» EXERCISE AIM
Your copy must start with the line containing "Copy the address with the copy icon" and end with the last line of the entries, matching them exactly and leaving out every picture.

++++++

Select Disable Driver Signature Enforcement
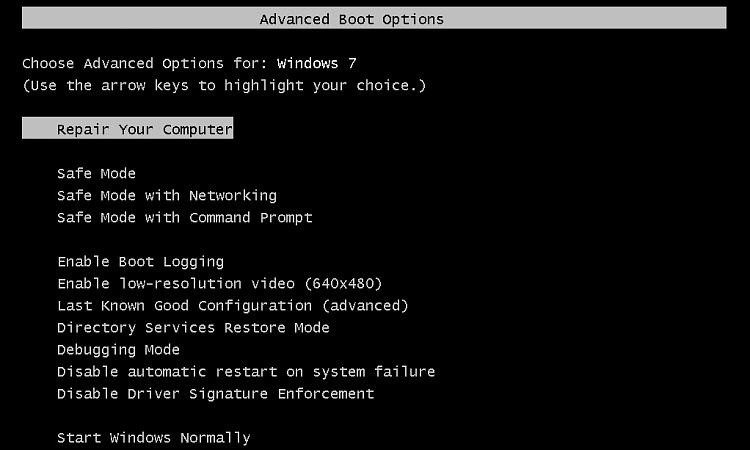 [x=215, y=393]
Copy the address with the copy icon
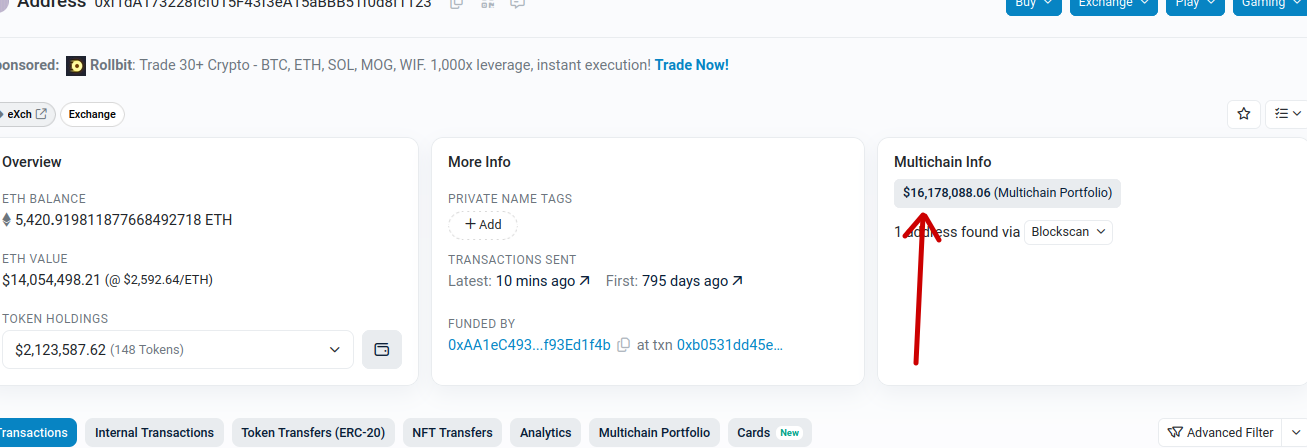1307x448 pixels. 456,4
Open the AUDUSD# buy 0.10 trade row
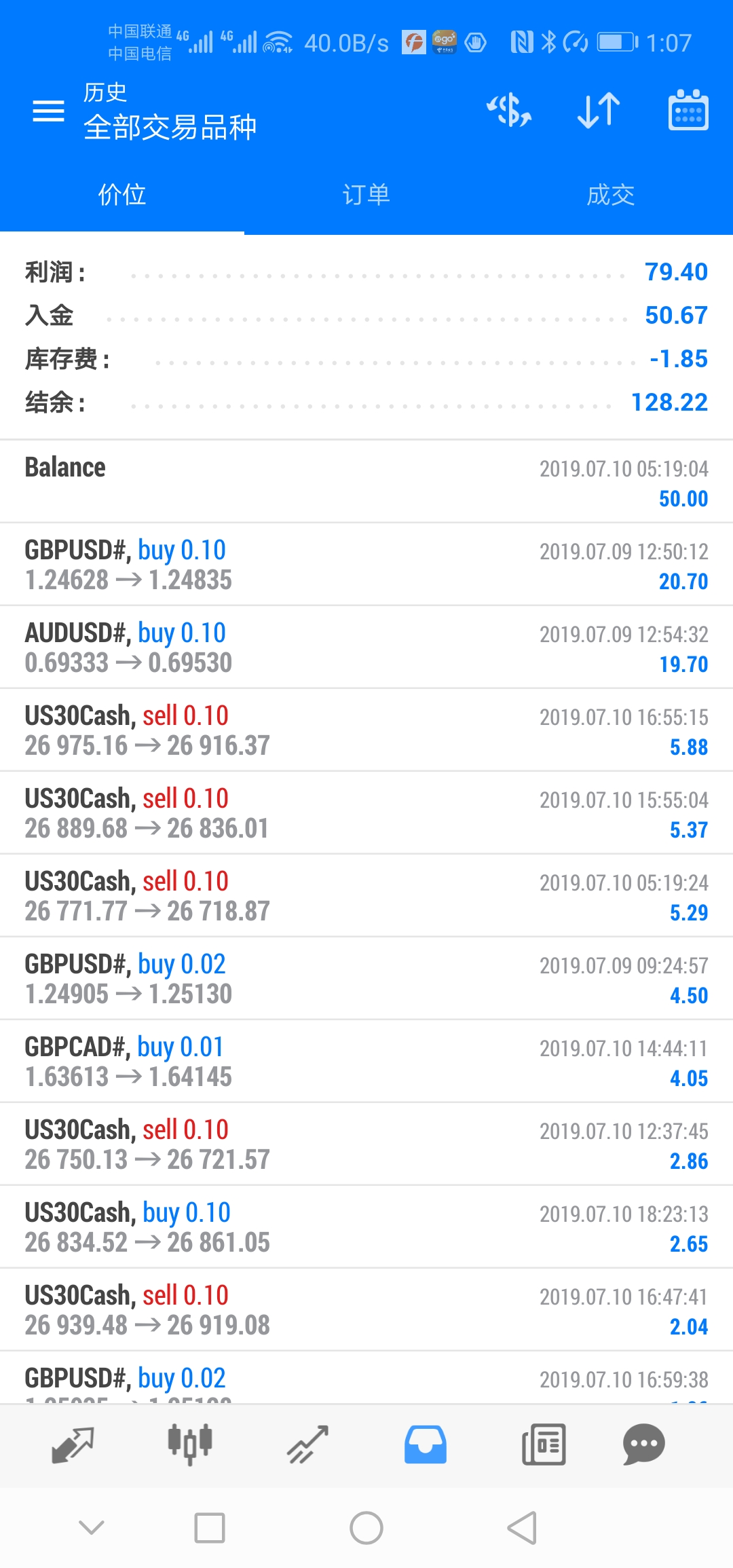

++++++

» EXPECTED ANSWER
Copy the address with the copy icon
1307x448 pixels. 456,4
Open the AUDUSD# buy 0.10 trade row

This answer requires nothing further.